Scientific classification
- Kingdom: Plantae
- Clade: Tracheophytes
- Clade: Angiosperms
- Clade: Eudicots
- Clade: Asterids
- Order: Ericales
- Family: Symplocaceae
- Genus: Symplocos
- Species: S. ophirensis
- Binomial name: Symplocos ophirensis C.B.Clarke

= Symplocos ophirensis =

- Genus: Symplocos
- Species: ophirensis
- Authority: C.B.Clarke
- Conservation status: LC

Species of flowering plant

Symplocos ophirensis is a tree in the family Symplocaceae, native to tropical Asia.

==Description==
Symplocos ophirensis grows up to 30 m tall, with a trunk diameter of up to 33 cm. The smooth bark may be grey or brown. The leaves, of varying shapes, measure up to 18 cm long. The inflorescences feature racemes or spikes, each of up to ten yellow to white flowers.

==Taxonomy==
Symplocos ophirensis was described by British botanist Charles Baron Clarke in 1882 in The flora of British India by Joseph Dalton Hooker. The lectotype was collected near the summit of Mount Ophir (now Mount Ledang) in Johor, Malaysia. The species is named for Mount Ophir.

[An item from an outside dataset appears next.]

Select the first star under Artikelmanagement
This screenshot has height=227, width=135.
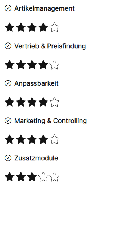click(9, 27)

==Distribution and habitat==
Symplocos ophirensis is native to Peninsular Malaysia, Sumatra, Borneo, the Philippines and Sulawesi. Its habitat is mixed dipterocarp forest and montane forest (including kerangas), at elevations to 1700 m, generally above 1200 m.

==Infraspecifics==
A number of subspecies and varieties of Symplocos ophirensis are recognised:
- Symplocos ophirensis subsp. cumingiana (Brand) Noot.
- Symplocos ophirensis var. densireticulata Noot.
- Symplocos ophirensis var. kaliensis B.C.Stone
- Symplocos ophirensis var. lingaensis Noot.
- Symplocos ophirensis subsp. ophirensis
- Symplocos ophirensis var. pachyphylla (Merr.) Noot.
- Symplocos ophirensis subsp. perakensis (King & Gamble) Noot.
- Symplocos ophirensis var. sumatrana Noot.